Required work> Among the entries that follow, find the lines holding "Task" and say how many there are, with no other words.

Data extract>
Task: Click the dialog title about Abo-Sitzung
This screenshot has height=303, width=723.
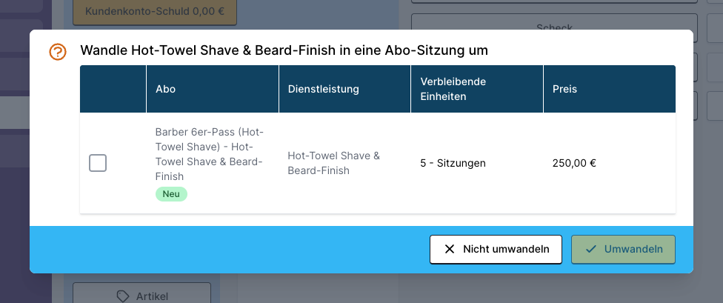Action: pos(284,50)
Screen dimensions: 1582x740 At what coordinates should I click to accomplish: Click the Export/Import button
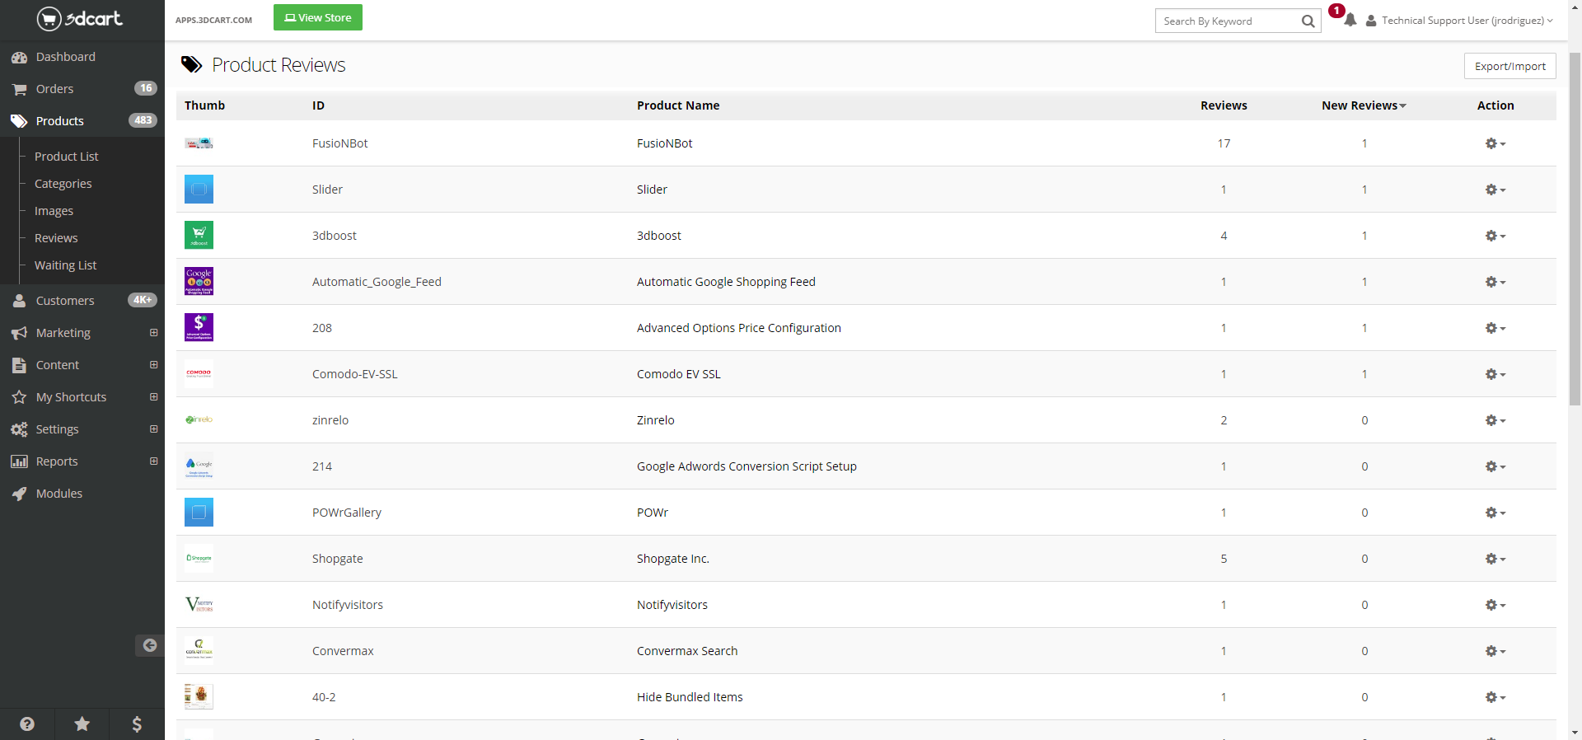click(x=1509, y=66)
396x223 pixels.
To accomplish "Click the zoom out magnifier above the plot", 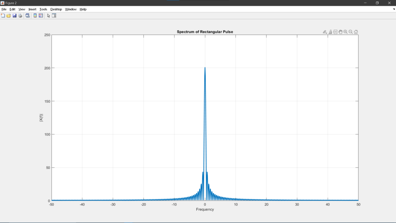I will point(351,32).
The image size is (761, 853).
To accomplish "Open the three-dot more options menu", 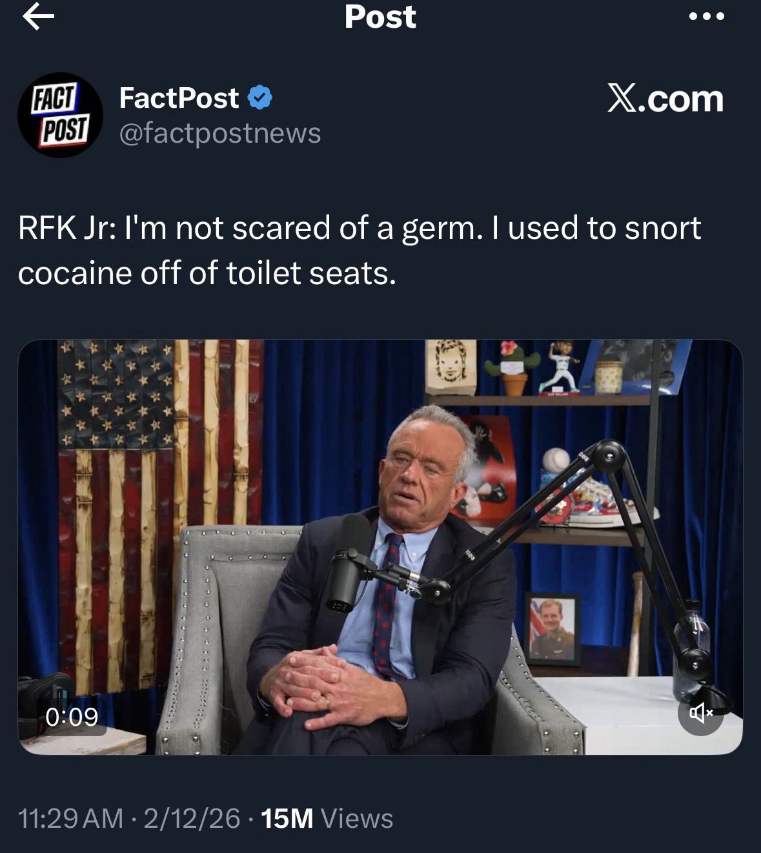I will [707, 17].
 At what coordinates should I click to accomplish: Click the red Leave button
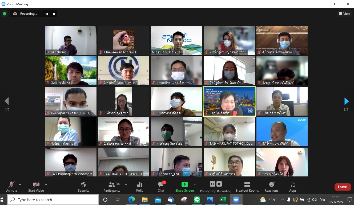click(342, 187)
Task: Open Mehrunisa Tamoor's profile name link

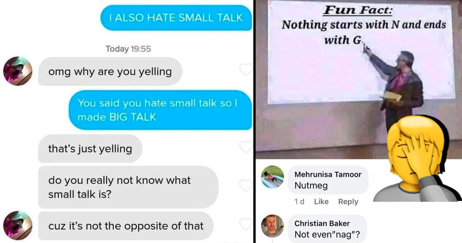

Written answer> 2